Above: Anna Clark (left), Ron French (middle), and Jennifer Guerra (right)
For the other portion, students were split into groups of three or four, and each group was paired with a partner journalist working in the region. Partner journalists included Knight-Wallace Fellow Anna Clark (A.B. ’03), Bridge Magazine senior writer Ron French, Peabody Award–winning podcast and radio producer Jennifer Guerra (A.B. ’00), and Pulitzer Prize–winning editorial editor and radio host Stephen Henderson (A.B. 1992).The class put students in a position where they could make professional connections and hear about the challenges and rewards of making a career in journalism from industry veterans.
“I wanted the students to come in and shape the story according to their interests,” Hinken says. “And our partner journalists had the autonomy—and it’s really important that they had this autonomy—to run their groups and do what they thought would help students the most. With that kind of flexibility, students could tackle issues from all over the map.”
Numbers + People
For Hinken, putting students in a position to work closely with experienced journalists lets them immediately test the ideas that they were encountering in their classwork, amplifying the power of those ideas and helping to refine their real-world impact.
“My role is to set the parameters,” Hinken says. “But the hope in a class like this is that the individual projects are developing their own momentum. My approach was to trust the journalists and to trust the students, and the quality of the work showed that the trust really paid off.”
Some of the partner journalists focused on making sure their groups had resources to take the work they were doing for the class and try to get it published. Others focused on craft, asking for multiple drafts of stories so that students had experience working with a professional editor so they wouldn’t be intimidated or caught off guard when they encountered the process again.
French asked his students to spend a lot of time early on in the semester thinking about the questions they were asking and examining their research for clues to potential stories.
“The students were very creative, very motivated,” French says. “They really embraced the challenge. We didn’t rush to put together our stories as much as we tried to explore a topic, collect the data, and see where the data wanted to take the story.”
French encouraged students to split up the work into various elements—doing research, for example, and finding interview subjects—and assign those elements out to the person who was most interested in doing them. Then, at the end of the semester, students put it all together into the kind of story, French says, that wouldn’t be out of place in places like Bridge Magazine.
The community journalism class is part of an effort by LSA’s Department of English Language and Literature to develop a new minor in narrative arts. The minor will include coursework on the history and practice of a range of nonfiction storytelling genres including long-form journalism, ethnography, memoir, and travel writing. French hopes that classes like this one can happen again in the future, and that they help students understand how to conduct effective research and how to make that research legible, accessible, and compelling to readers.
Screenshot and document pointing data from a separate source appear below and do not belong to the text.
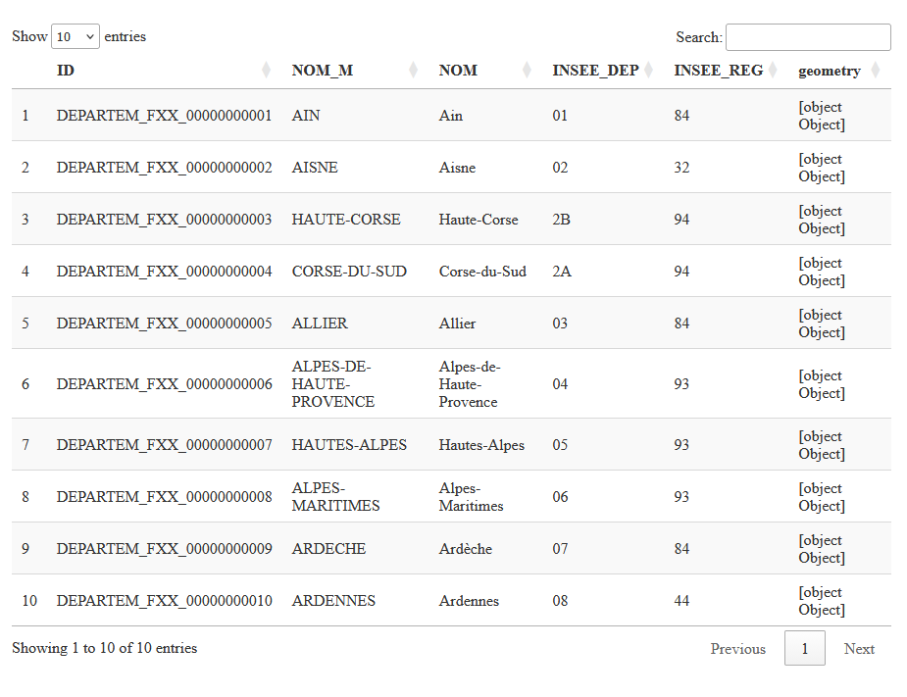Click the sort arrows icon beside INSEE_DEP
The width and height of the screenshot is (907, 697).
click(x=649, y=71)
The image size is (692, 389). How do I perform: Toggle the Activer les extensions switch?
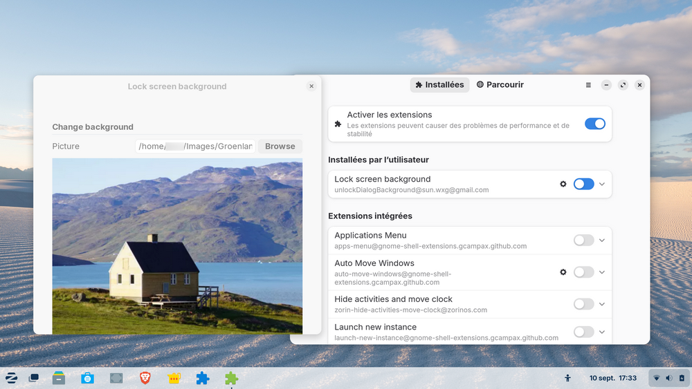[x=594, y=124]
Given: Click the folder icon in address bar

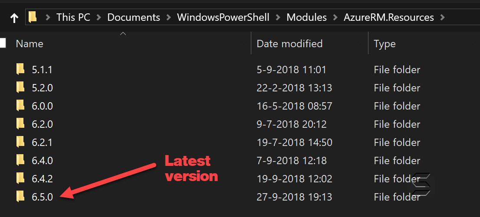Looking at the screenshot, I should pos(33,17).
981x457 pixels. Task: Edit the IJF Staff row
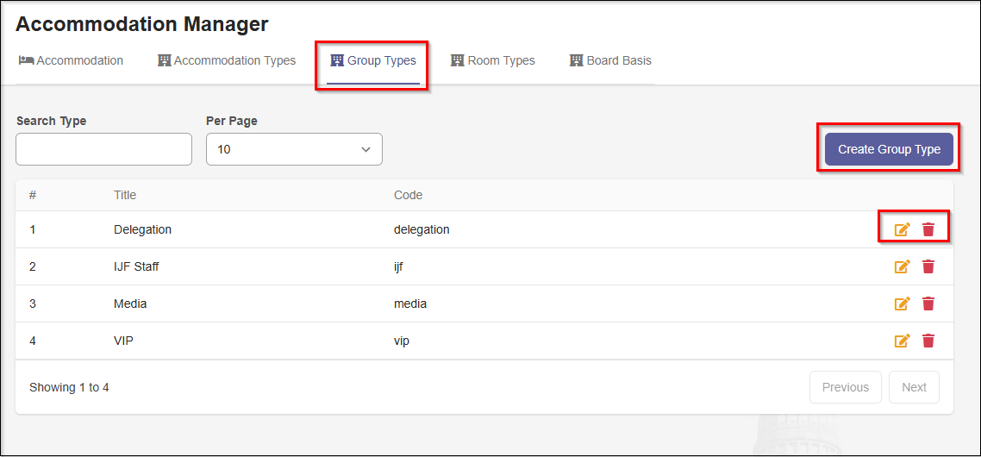click(x=902, y=266)
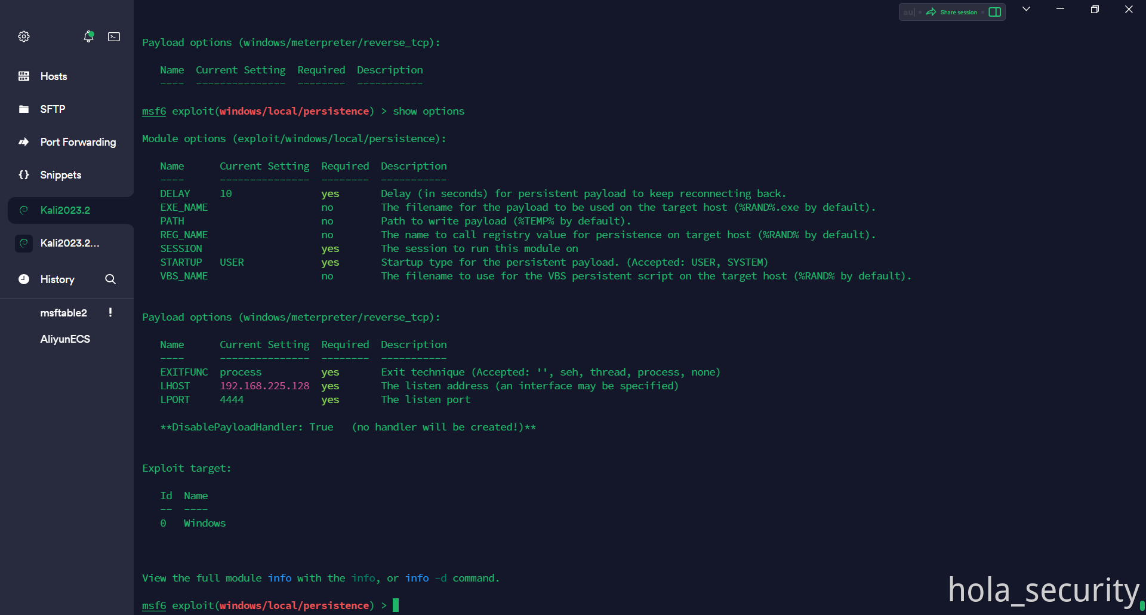Screen dimensions: 1146x615
Task: Click the Hosts server icon
Action: coord(24,76)
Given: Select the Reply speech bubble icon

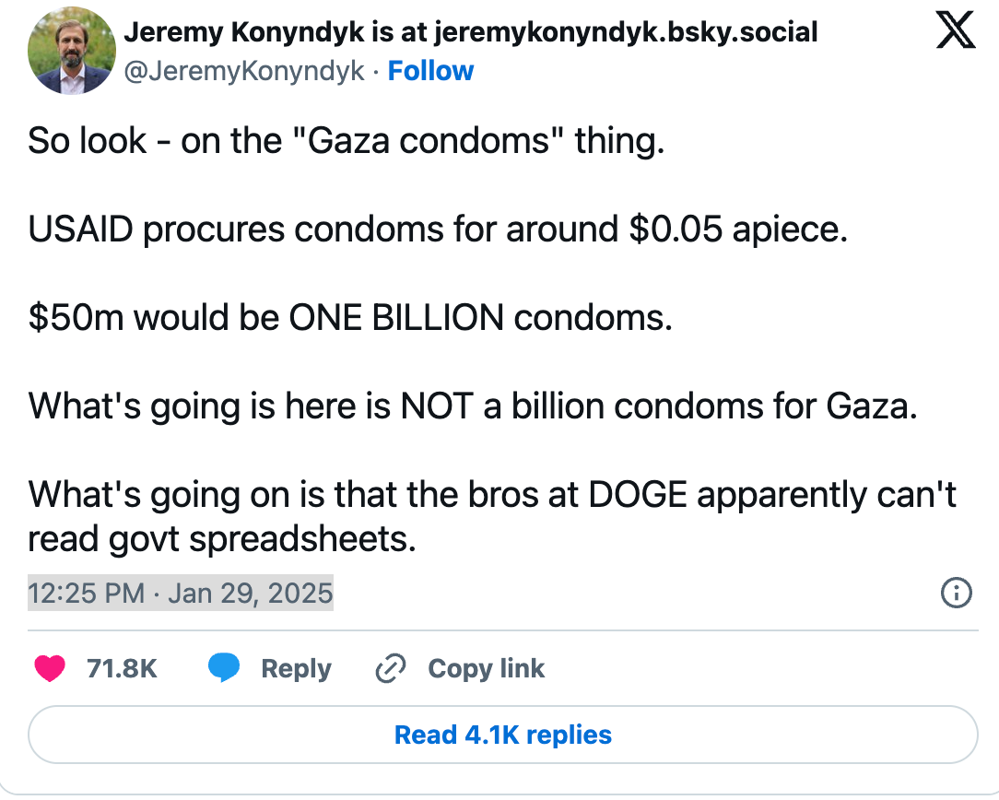Looking at the screenshot, I should [225, 668].
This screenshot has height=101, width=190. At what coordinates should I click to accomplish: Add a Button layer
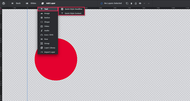(x=48, y=18)
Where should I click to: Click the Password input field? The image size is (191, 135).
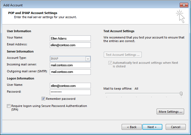pos(70,92)
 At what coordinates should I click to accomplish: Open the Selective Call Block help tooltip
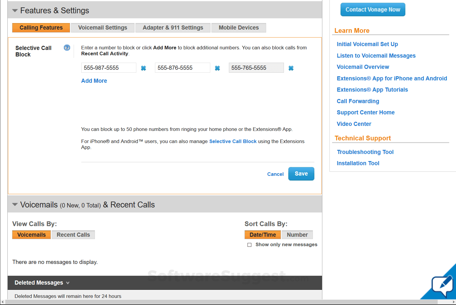coord(67,48)
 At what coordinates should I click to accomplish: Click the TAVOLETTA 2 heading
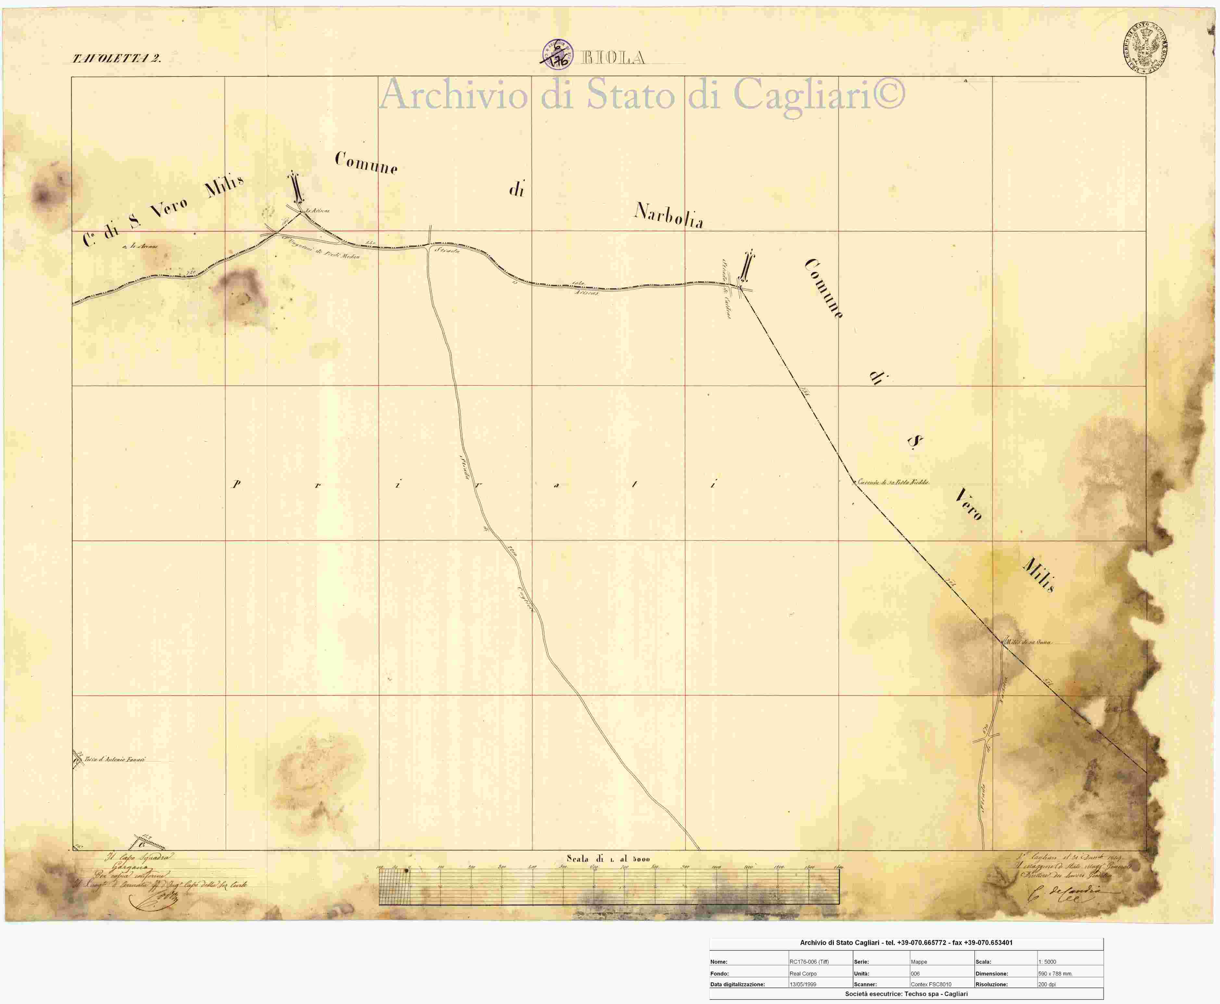tap(116, 58)
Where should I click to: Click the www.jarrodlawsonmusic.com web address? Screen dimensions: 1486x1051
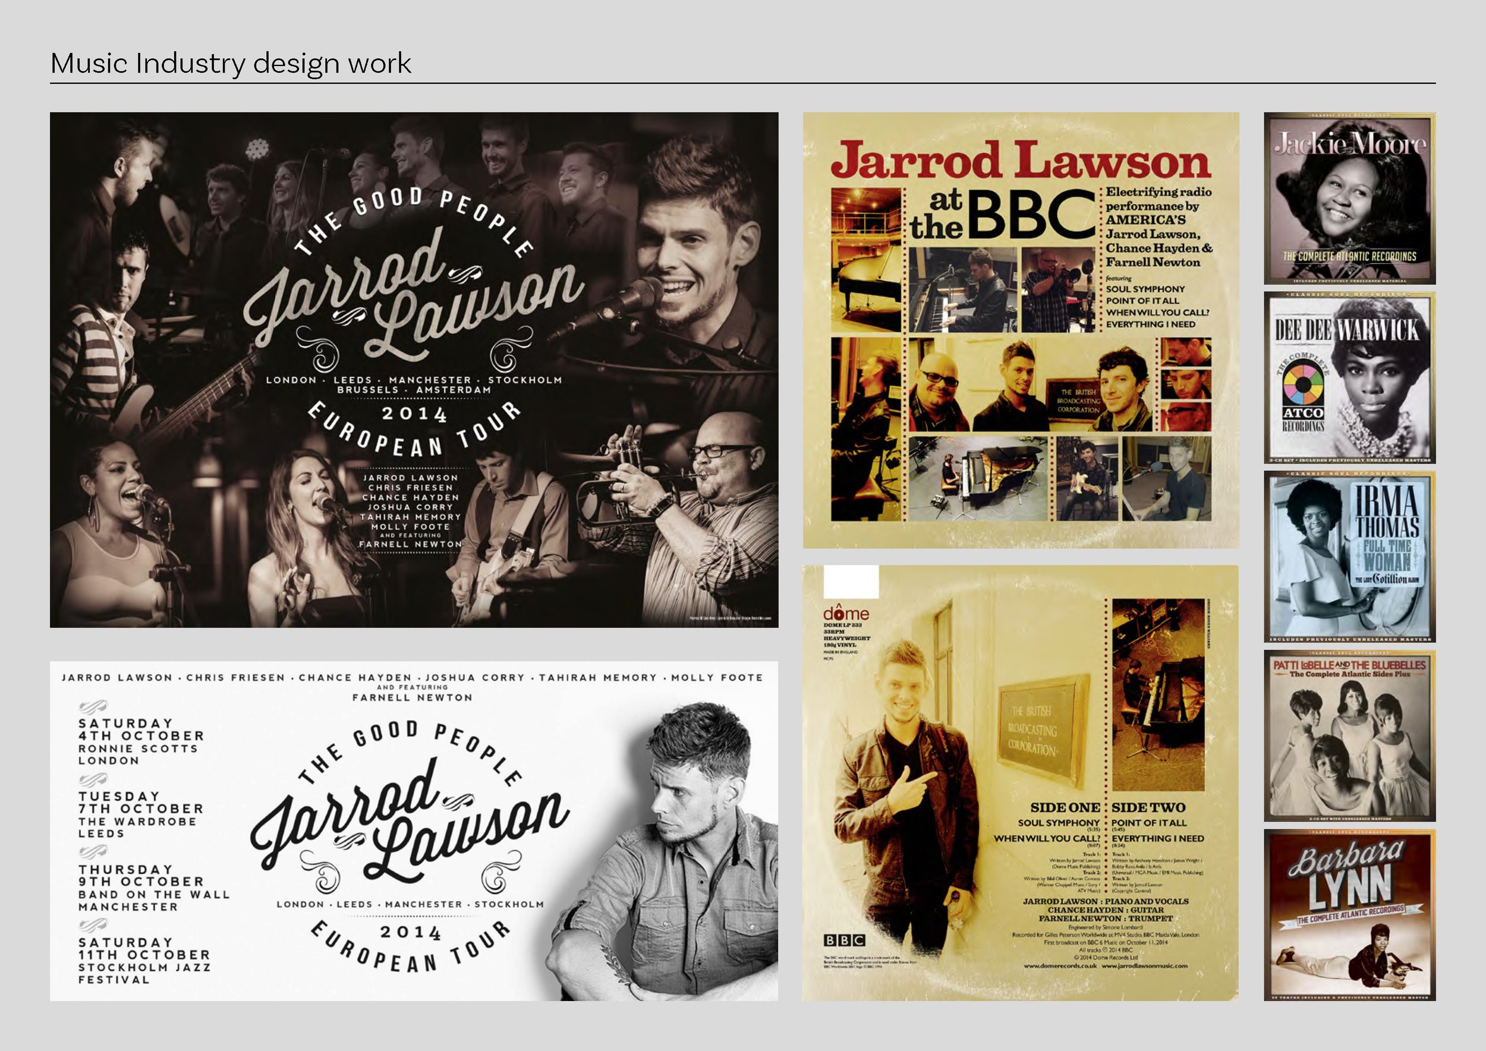(x=1144, y=966)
“My hope is that students see the connections between data and narrative,” French says. “A feature story is a lot better if you have numbers to back up the point you’re trying to make, but a story that’s based on an Excel spreadsheet isn’t going to move anyone. You have to find a way to meld numbers with storytelling. It’s a long process, but if the students understand that it’s important to have both of these elements in their stories, then they’ll be in much better shape than I was when I was their age.”